Today is my sweet daughter Celia’s birthday. She would be two years old. I have been struggling with the fact that this anniversary seems to be even more difficult than the 1st. I have been sleeping 12 or more hours a day, binging on sweets, and feeling lonelier than ever. I feel judged by a lot of people, or maybe just by society in general. As if I am supposed to be over it by now, healed. This is a widely held myth.
Grief doesn’t work that way. It’s not linear. In the first year, the shock your body and brain go through produces a sort of an anesthesia that wears off in subsequent years. You begin to see the finality of the situation and that life has transformed and you are living in a totally new way. I have also changed as a person. I have learned to be more grateful for what I have, to ask for and accept more help, and to deal with my emotions in healthier ways. However, I still have huge triggers that bring me crashing down.
Last year I wanted to isolate, but this year I have chosen to share my grief with others and make a plan to celebrate Celia. I am eternally thankful that there are people out there who choose to accept the way I grieve and are able to genuinely empathize. I know that not everyone can do this and it still does anger me when I am judged, brushed aside, ignored. Despite this, I will continue to be honest about my feelings and share my truths.

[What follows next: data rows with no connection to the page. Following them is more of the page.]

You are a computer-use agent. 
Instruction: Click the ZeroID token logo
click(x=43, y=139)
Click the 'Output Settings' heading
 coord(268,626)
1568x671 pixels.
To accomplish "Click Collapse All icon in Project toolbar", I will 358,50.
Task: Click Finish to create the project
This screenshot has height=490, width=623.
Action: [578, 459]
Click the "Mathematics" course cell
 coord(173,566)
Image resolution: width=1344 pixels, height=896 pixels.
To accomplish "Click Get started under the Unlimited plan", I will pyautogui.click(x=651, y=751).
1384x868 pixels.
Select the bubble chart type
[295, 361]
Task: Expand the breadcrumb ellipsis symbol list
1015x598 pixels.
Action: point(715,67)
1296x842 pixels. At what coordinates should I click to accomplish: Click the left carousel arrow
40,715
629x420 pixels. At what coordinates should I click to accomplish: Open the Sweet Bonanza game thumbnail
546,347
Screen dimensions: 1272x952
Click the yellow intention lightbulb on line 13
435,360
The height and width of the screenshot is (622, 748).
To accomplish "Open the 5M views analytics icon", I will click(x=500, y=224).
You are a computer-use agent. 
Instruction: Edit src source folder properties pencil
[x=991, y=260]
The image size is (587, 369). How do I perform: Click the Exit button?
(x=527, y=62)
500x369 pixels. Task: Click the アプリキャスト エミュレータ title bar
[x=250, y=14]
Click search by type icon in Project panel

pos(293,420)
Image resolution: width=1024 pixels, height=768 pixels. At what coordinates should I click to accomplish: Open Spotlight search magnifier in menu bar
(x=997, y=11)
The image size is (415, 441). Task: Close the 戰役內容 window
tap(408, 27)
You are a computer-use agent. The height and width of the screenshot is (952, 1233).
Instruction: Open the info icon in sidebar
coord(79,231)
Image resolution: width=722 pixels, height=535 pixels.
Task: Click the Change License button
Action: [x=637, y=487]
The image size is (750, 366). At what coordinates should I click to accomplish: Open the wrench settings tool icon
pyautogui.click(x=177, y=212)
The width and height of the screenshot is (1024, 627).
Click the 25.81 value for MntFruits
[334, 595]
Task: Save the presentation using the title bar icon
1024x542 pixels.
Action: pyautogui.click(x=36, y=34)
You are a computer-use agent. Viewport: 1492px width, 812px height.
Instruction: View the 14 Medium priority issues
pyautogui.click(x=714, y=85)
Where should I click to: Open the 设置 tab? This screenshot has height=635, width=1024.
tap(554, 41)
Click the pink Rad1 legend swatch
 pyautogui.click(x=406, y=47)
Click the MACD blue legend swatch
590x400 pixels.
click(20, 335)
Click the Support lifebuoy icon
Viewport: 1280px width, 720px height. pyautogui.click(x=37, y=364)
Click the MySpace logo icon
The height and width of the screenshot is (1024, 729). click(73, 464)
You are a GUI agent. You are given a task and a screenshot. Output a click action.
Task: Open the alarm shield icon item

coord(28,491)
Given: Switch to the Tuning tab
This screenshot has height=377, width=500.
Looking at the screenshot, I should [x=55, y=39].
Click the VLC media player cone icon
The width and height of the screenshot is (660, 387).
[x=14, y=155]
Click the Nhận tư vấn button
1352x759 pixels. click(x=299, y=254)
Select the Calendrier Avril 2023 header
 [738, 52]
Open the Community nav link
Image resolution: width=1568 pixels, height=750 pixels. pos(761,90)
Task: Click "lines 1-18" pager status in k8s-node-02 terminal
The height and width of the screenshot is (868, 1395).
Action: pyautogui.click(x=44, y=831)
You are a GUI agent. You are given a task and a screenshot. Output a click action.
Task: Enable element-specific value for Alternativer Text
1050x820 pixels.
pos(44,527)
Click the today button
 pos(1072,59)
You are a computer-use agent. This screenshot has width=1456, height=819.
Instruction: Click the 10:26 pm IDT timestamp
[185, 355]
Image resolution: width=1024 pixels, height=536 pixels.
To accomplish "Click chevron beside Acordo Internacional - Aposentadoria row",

There is not a single day that I do not think of Celia. And I believe that I will grieve for her for the rest of my life. I did not just lose a baby. I lost a future. I will never know what her personality would be like, I’ll never hear her 1st words, I’ll never feel her arms wrapped around me, I’ll never watch her grow older. I will never stop thinking about her. But I also don’t want to because now I know what the greatest love there is feels like and I only learned this through grief.